Abstract Disclosures

Abstract: 

Background: ROS1 receptor tyrosine kinase rearrangements define a subset of NSCLC sensitive to the small-molecule tyrosine kinase inhibitor crizotinib, approved multinationally for the treatment of advanced ALK-positive NSCLC. Updated efficacy and safety data are presented for crizotinib in patients with advanced ROS1-rearranged NSCLC. Methods: ROS1 status was determined by break-apart FISH assays, and patients were enrolled into an expansion cohort of an ongoing phase 1 crizotinib study (NCT00585195). Patients received crizotinib 250 mg BID. Responses were assessed using RECIST v1.0. The disease control rate (DCR; % stable disease [SD] + partial response [PR] + complete response [CR]) was evaluated at weeks 8 and 16. Results: At the data cut-off, 33 patients with ROS1-positive NSCLC had enrolled, and 31 had received crizotinib, with 25 evaluable for response.
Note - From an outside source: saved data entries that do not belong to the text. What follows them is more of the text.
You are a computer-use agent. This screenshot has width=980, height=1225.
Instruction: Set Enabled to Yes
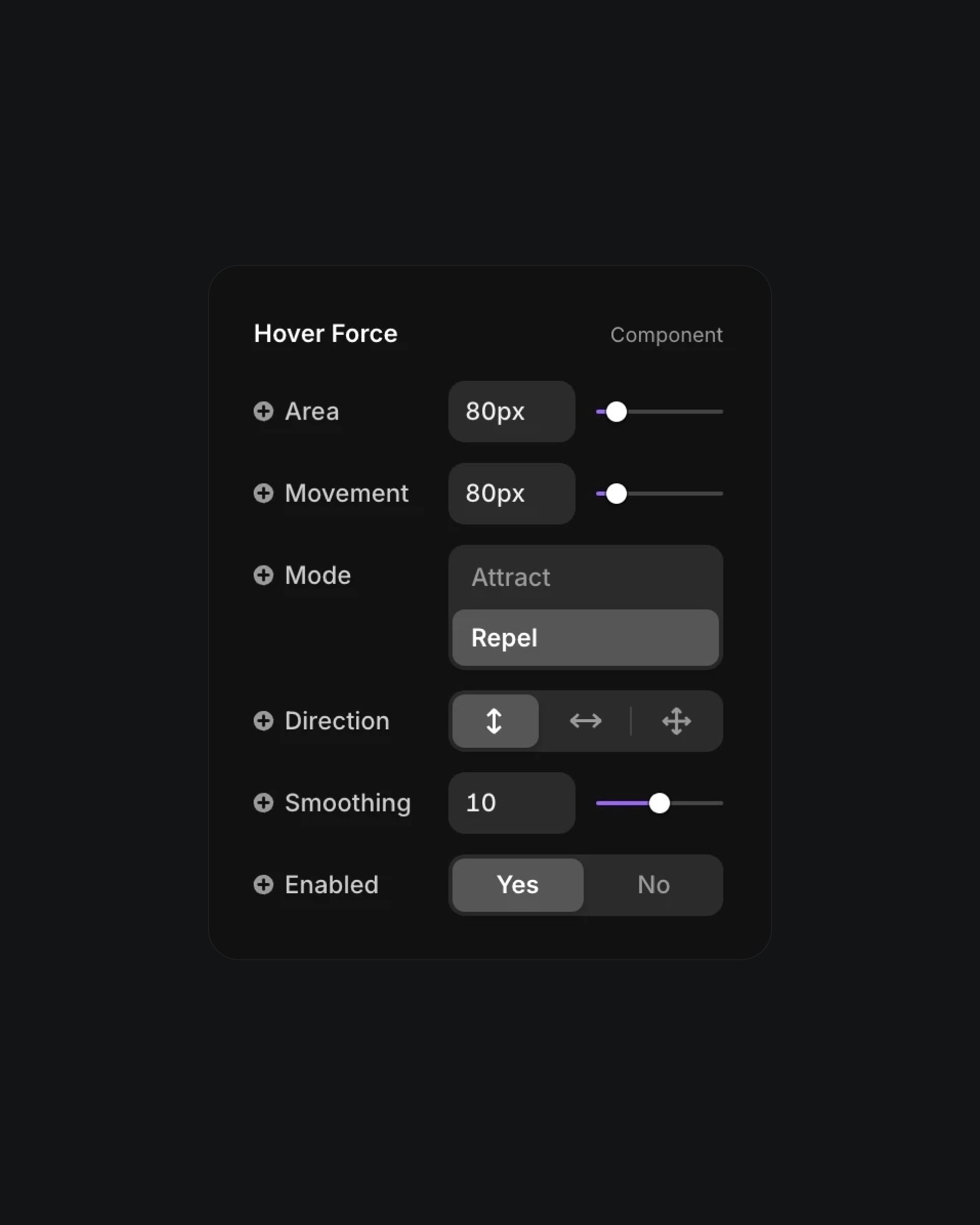(518, 885)
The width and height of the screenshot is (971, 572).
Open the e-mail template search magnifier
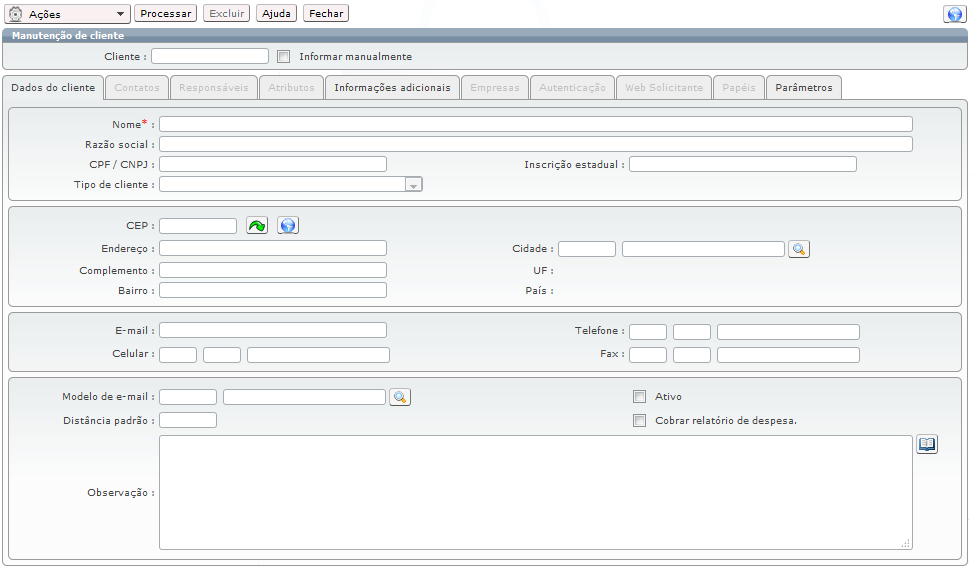tap(399, 397)
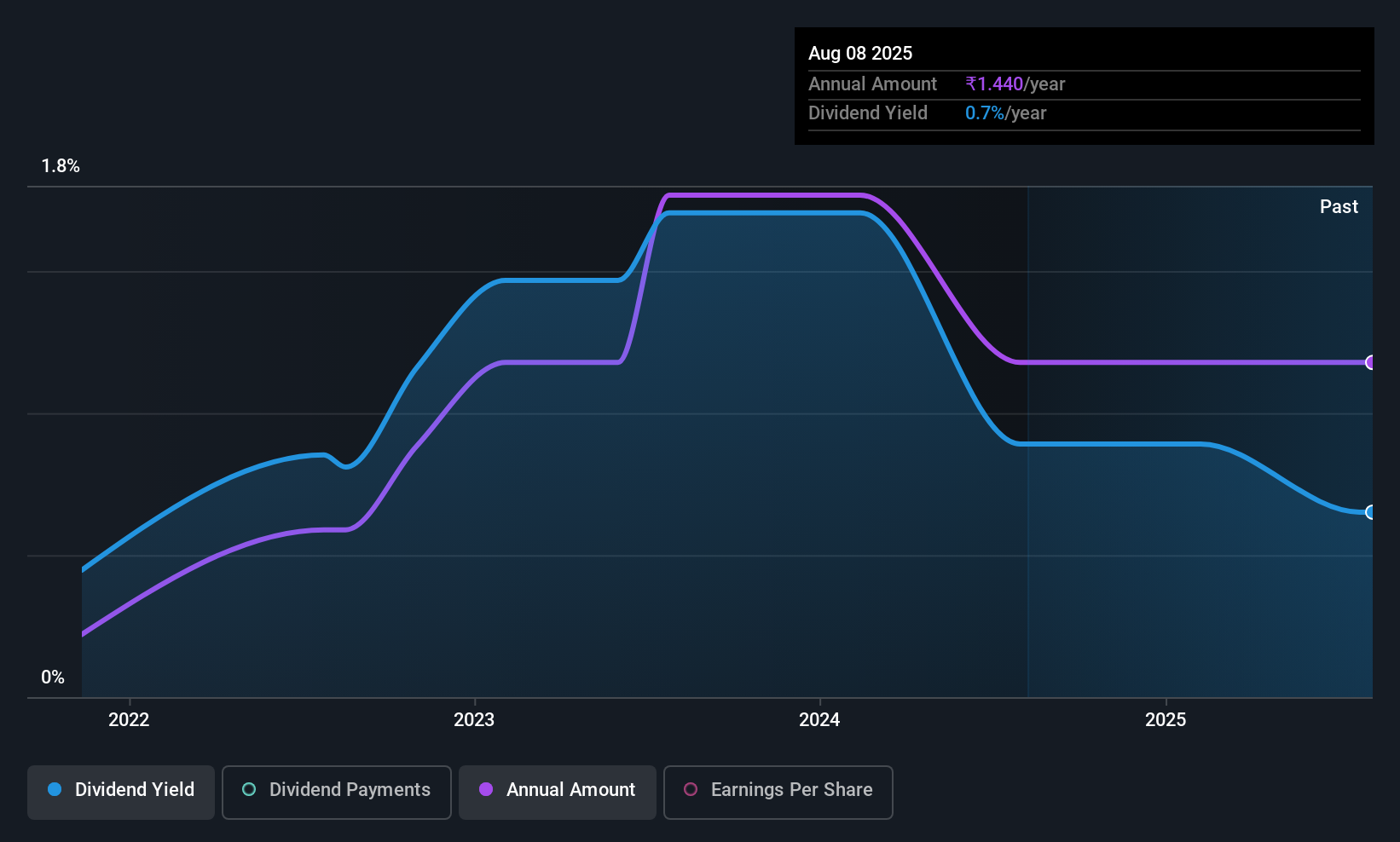Click the ₹1.440/year annual amount value

1015,84
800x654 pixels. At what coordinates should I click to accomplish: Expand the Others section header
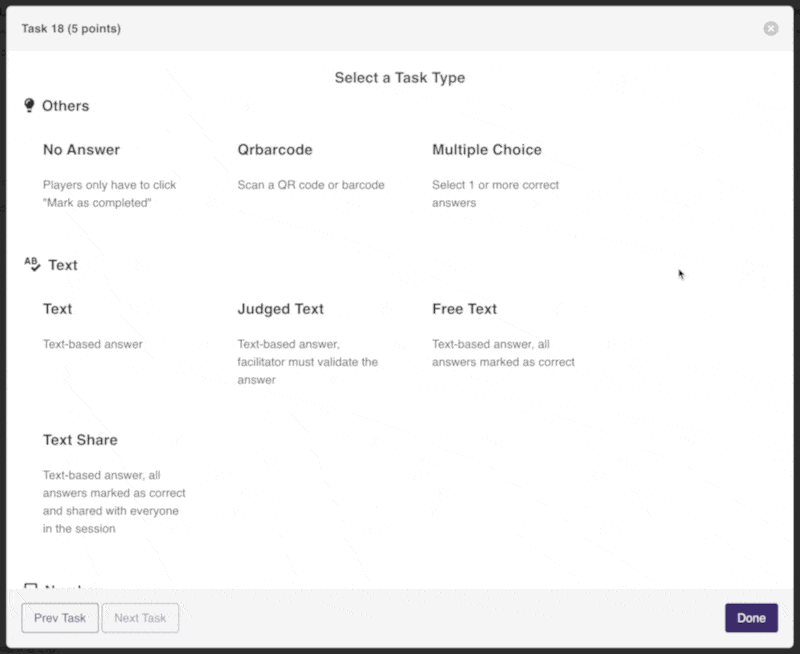[65, 105]
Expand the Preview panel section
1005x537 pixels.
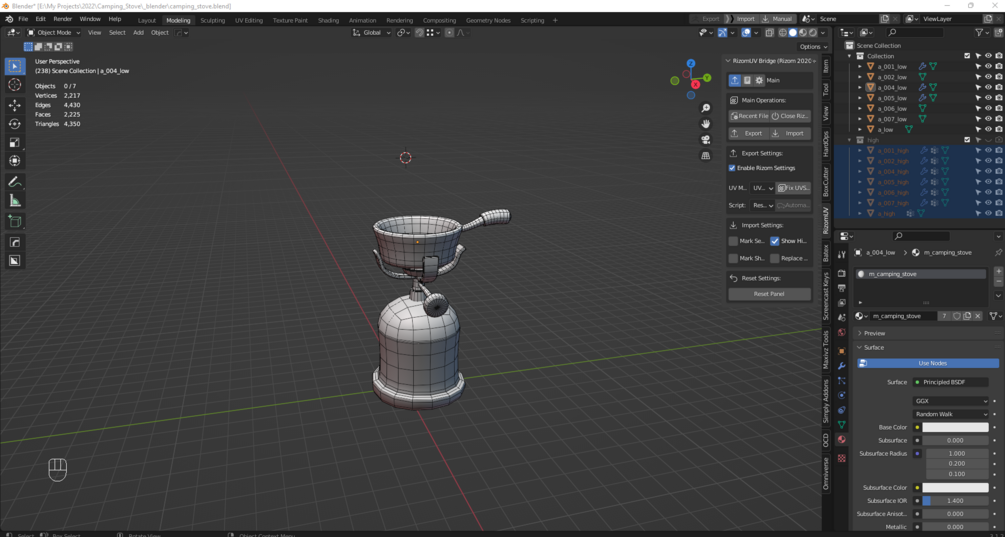coord(874,333)
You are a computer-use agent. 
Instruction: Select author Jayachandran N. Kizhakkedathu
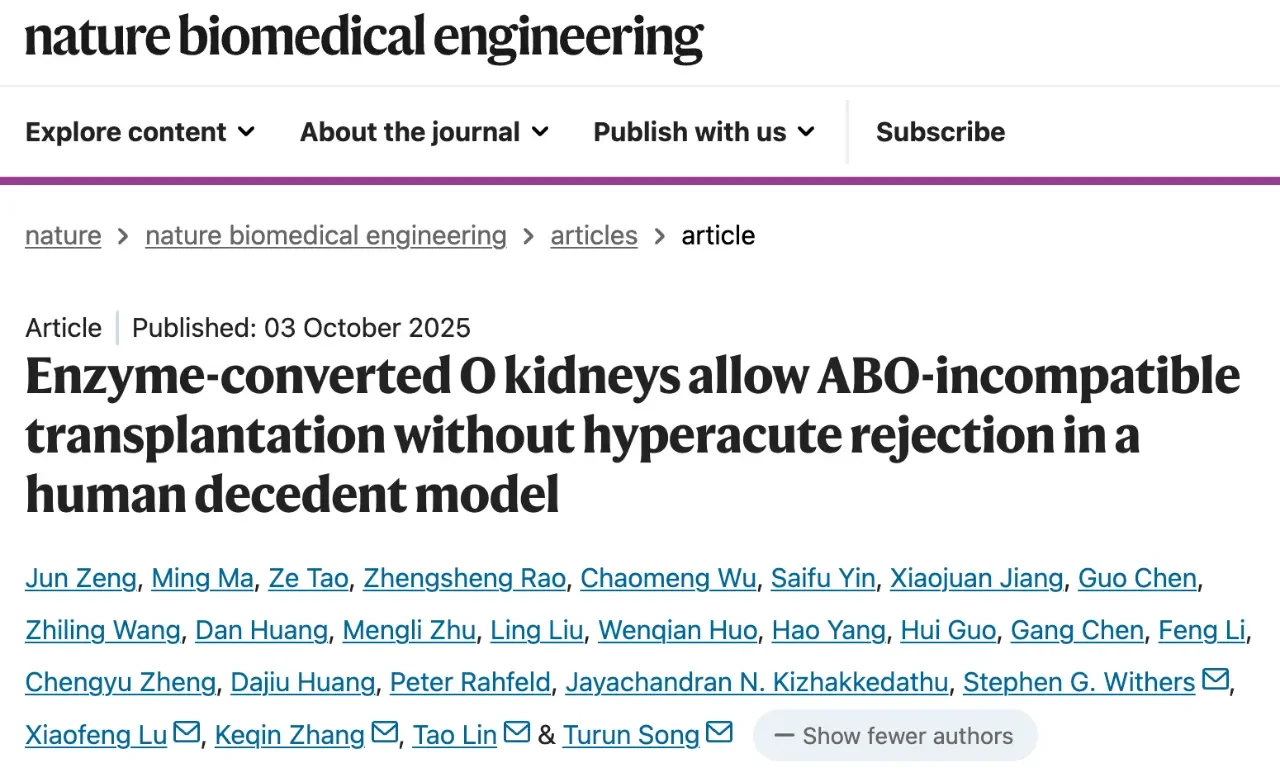(756, 683)
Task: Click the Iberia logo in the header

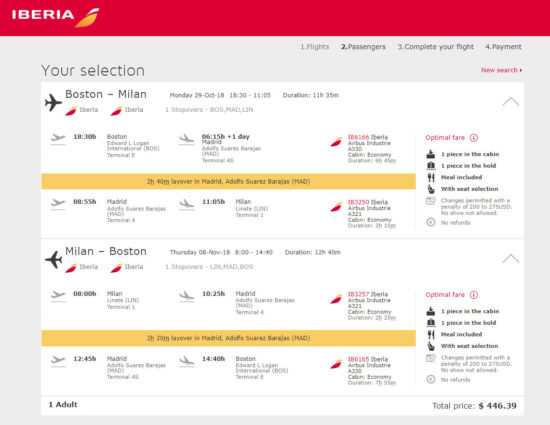Action: click(x=55, y=17)
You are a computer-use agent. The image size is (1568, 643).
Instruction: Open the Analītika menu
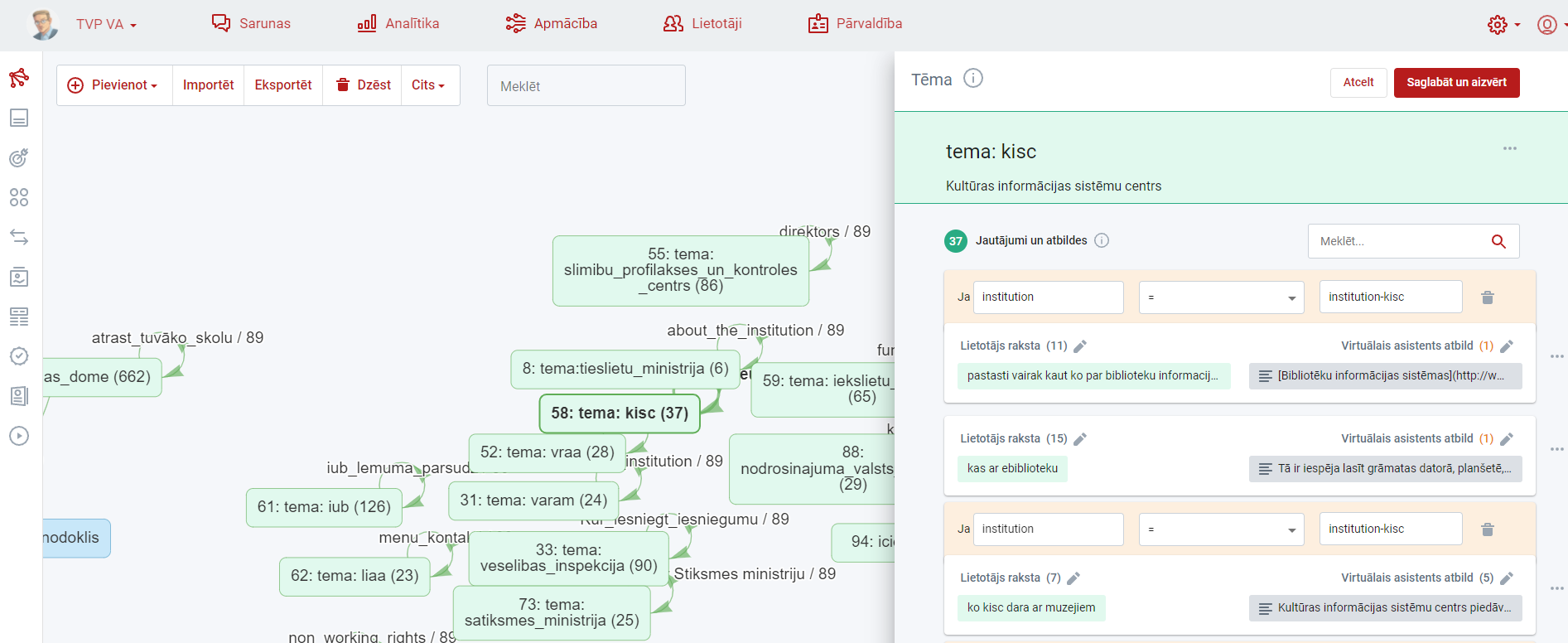pyautogui.click(x=398, y=24)
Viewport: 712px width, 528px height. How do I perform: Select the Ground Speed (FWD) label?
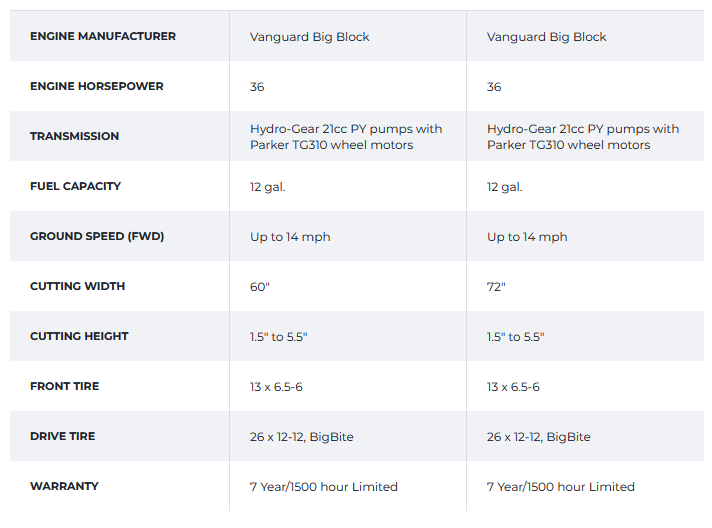[96, 236]
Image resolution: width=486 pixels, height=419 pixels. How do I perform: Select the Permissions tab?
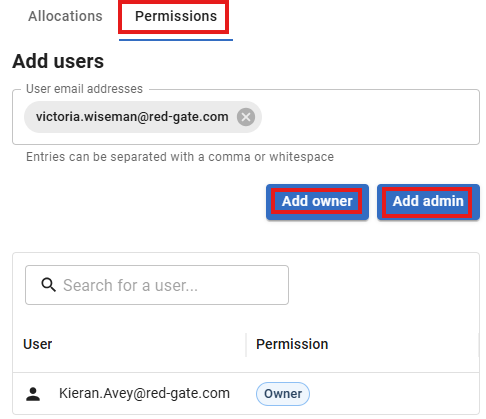[x=176, y=16]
Median age was 51 years (range 31–72), 79% of patients were never-smokers and 97% had adenocarcinoma histology. The median number of prior treatments for advanced disease was 1 (range 0–7). The objective response rate (ORR) was 56% (95% CI: 24.4–65.1), with 2 CRs, 12 PRs and 8 SDs. 8-week and 16-week DCRs were 76% and 60%, respectively. Median PFS has not been reached, with ~60% of patients still in follow-up for PFS; 6-month PFS probability was 71% (95% CI: 45.6–86.0). Median treatment duration was 24 weeks (range 2.3–112), and 24 patients were on treatment at the data cut-off; 5 patients died (all disease-related). 91% of patients had treatment-related adverse events (AEs): most commonly visual impairment (82%), nausea (36%) and diarrhea (33%). Most AEs were grade 1 in severity. Peripheral edema and elevated transaminases were also reported, similar to the previous experience of crizotinib. There were no treatment-related serious AEs or treatment-related permanent discontinuations. Accrual of patients with ROS1-positive NSCLC is ongoing. Conclusions: As observed in ALK-positive NSCLC, crizotinib had dramatic antitumor activity with a high ORR (56%) in patients with ROS1-positive NSCLC and a generally tolerable and manageable AE profile. These findings indicate that crizotinib is an effective therapy for advanced ROS1-positive NSCLC. Clinical trial information: NCT00585195.